God loves to bring healing and restoration! A few years ago, I had the privilege of going on a short-term mission to Kenya and was amazed to see how completely God heals and restores! The stories of each and every child in that orphanage consisted of physical, emotional, and sexual abuse. And yet, each child there had a personal relationship with Jesus. You could see the amazing work He does in those smiling, contented, happy faces. I came home thinking, “If God can do that in a life, what can’t he do?”
But in my own story, there were some things that I knew were still hurting and broken. To understand what I mean, you need to know that I was sexually abused as a child. During visits to my grandparent’s place every Sunday afternoon, the neighbour would have me over for cookies. The memories of those experiences marked my life. Over the years, God had worked with me to forgive and heal. However, there were still some dark places in my soul that I assumed would remain with me until I died. Long-standing effects that I accepted as part of my story of an abused child.
This fall, I attended the first residential of Arrow Leadership. It was a focused week dealing with our stories because, as we know, who we are affects how we lead. Before I went, I had my prayer support team pray that God would lead regarding which doors He wanted to open in my past. Too often when abuse is part of your past, it is the first place that people want to go, but it is not always where God wants to go. I went with open hands for what God wanted to do but I admit, I was wary.

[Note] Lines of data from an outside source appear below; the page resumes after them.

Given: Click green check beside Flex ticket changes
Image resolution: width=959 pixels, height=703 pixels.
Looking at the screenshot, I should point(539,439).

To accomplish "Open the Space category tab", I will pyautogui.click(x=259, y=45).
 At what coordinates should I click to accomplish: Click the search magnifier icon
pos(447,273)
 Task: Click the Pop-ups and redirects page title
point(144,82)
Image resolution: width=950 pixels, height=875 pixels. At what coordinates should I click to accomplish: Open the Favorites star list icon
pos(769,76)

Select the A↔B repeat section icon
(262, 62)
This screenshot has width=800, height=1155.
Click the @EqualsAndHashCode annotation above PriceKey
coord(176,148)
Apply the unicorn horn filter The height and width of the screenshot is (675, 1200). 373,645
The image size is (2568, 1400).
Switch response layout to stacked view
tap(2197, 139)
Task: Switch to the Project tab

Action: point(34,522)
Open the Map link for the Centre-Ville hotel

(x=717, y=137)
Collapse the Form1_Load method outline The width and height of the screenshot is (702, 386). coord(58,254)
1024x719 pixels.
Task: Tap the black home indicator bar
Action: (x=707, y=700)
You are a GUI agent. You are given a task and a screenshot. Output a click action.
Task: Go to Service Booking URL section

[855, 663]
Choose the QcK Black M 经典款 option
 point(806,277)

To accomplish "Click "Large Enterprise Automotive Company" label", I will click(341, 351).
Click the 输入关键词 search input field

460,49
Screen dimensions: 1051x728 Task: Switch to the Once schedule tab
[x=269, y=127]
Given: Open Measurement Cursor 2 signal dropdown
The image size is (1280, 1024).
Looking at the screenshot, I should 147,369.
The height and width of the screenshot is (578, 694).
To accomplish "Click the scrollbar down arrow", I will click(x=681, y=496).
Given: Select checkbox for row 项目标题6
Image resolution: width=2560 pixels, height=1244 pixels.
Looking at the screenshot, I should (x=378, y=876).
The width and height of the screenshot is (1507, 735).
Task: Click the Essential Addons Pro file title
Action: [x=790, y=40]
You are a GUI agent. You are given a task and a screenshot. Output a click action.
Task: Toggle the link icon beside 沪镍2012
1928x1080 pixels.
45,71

I wish I could capture in words what happened that week. My leadership partner was a woman with a prayer warrior heart. Through a time of prayer and listening to the Holy Spirit, God did a work of healing and restoration in my heart and mind that I did not even know I could ask for! It’s been almost too much to grasp! Every day since I have noticed another way that the brokenness is gone and I praise God for it!
I have wondered many times why I had not asked the Lord for this healing before. I had seen it in those orphans but never considered I could ask for myself. In my mind, my abuse was nothing like theirs.
We do that don’t we? We look at our hurts and wounds and see them as part of who we are or assume they are not “bad” enough to ask for healing. I think it might just break the Lord’s heart that we are choosing to live in brokenness when He would love to heal! He is just waiting for us to ask. From one wounded believer to another, ask! And see what the Lord will do!